### Consigne 1
D'après le texte sur la Bible du rabbin Philippson, en quelle année parut la première édition de cette Bible ?
### Consigne 2
Recopiez fidèlement le passage du texte sur la Bible du rabbin Philippson qui commence à « Ainsi, de l’enfance » et se termine à « rabbin Ludwig Philippson ? ».
### Consigne 3
Poursuivez le texte sur la Bible du rabbin Philippson à partir de sa dernière phrase.

Ainsi, de l’enfance à la vieillesse, toujours le texte de ses ancêtres l’accompagne. Mais comment se présente cette Bible du rabbin Ludwig Philippson ?

La Bible du rabbin Philippson

Véritable encyclopédie en 3820 Pages et 685 illustrations, Freud enfant, a pu y étancher sa curiosité. L’éditeur Baumgärtner de Leipzig acheta en 1838, en Angleterre, les plus belles gravures disponibles à cette époque, gravures archéologiques pour la plupart, empruntées au British Museum, à la Description d’Egypte, à Rosselini, etc. Il parla alors à Ludwig Philippson de son projet d’éditer une traduction de la Bible avec un commentaire dont le contenu devait être en particulier géographique, physique, historique et théologique. Le rabbin écrivit alors à son frère Phöbus (qui participera également à l’ouvrage) : « J’ai fait la proposition d’ajouter aussi le texte hébreu, parce que c’est seulement sous cette condition que cette œuvre sera reçue par tous les Juifs…J’ai l’idée de créer quelque chose qui n’existe pas encore. »

Cette Bible parut après seize ans de travail, dans une première édition en 1854, puis en 1858 et en 1878. Une version illustrée par Gustave Doré parut en 1875. Dans leurs commentaires, les frères Philippson insistent sur le caractère universel du message juif et tentent en même d’en préserver l’originalité. Chaque passage de la Bible est replacé dans son contexte historique : la linguistique, l’anthropologie, la géographie et surtout l’archéologie sont requises pour prouver la vérité historique du livre sacré. Il s’agit essentiellement d’un commentère à caractère culturel. Les illustrations sont destinées à visualiser le texte biblique et le commentaire lui-même invite à imaginer les lieux et les actions des hommes de la Bible.

### Jeu de données
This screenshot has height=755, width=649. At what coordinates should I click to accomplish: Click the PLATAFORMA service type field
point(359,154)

* * *

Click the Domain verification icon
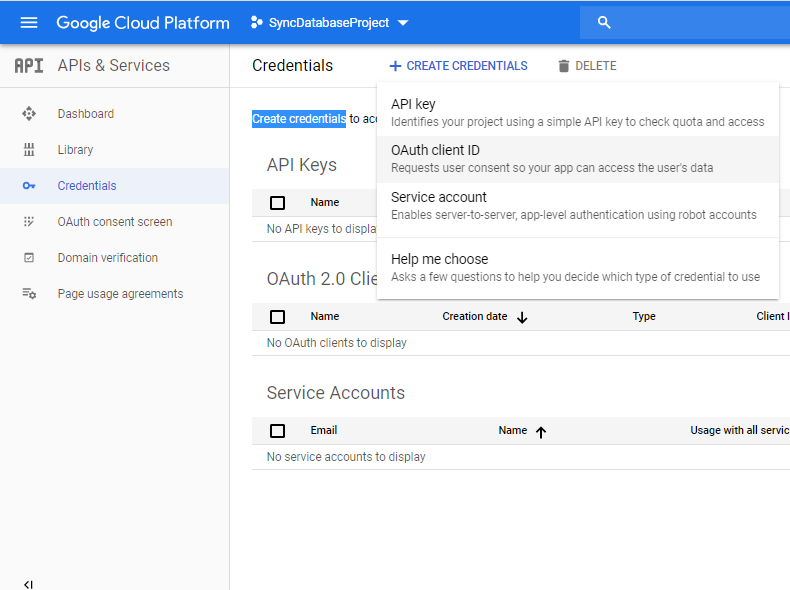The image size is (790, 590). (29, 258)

### Réponse 1
En 1854.

### Réponse 2
Ainsi, de l’enfance à la vieillesse, toujours le texte de ses ancêtres l’accompagne. Mais comment se présente cette Bible du rabbin Ludwig Philippson ?

### Réponse 3
En parcourant ce livre d’images et de lecture, Freud a pu rêver en contemplant les figures du panthéon égyptien, des bas-reliefs de Pompéi ou de Thèbes, l’Acropole d’Athènes, le palais de Néron à Rome, le profil d’Alexandre le Gdrand, la statue de Diane d’Ephèse, l’évocation d’Hannibal traversant les Alpes…et l’ « Homme Moïse » en tête des volumes, tous ces lieux et ces personnages qui hantent ses écrits, ses rêves et ses voyages imaginaires et réels. Adulte, Freud s’est entouré de dizaines de stauettes grecques, romaines, chinoises et surtout égyptiennes, comme autant d’incarnations de souvenirs visuels d’enfance. L’archéologie comme passion habite ses songes, ses bibliothèques, les vitrines et les tables de son bureau mais aussi ses identifications héroïques : Schliemann, Winckelmann, le Hanold de la Gradiva… Il reconnaît que ce « monde de rêve » lui offre « dans les combats de la vie, une consolation insurpassée ». La métaphore archéologique traverse l’œuvre freudienne de l’Etiologie de l’hystérie en 1896 à L’homme Moïse et la religion monothéiste en 1939. Freud sera  toujours poursuivi par le désir de visualiser l’espace psychique invisible ; il n’y renoncera jamais complètement. En 1930, il écrivit même à Arnold Zweig son désir secret : »Par la brèche de la rétine on pourrait voir profondément dans l’inconscient. »

Comme pour Philippson, la culture a toujours été utilisée par Freud comme garant symbolique d’une vérité singulière. Sur les 685 illustrations de la Bible de Philippson, un tiers représente l’Egypte et Israël n’est présente que pour dix pour cent, à côté de vues de Rome, de la Perse, de la Syrie, du Liban et d’autres pays du Moyen Orient. Les thèmes de ces gravures tournent essentiellement autour de la guerre, des temples, idoles et objets sacrés, des tombes et rites funéraires, mais aussi des coutumes des différents peuples ainsi que de paysages, ruines, animaux et végétaux.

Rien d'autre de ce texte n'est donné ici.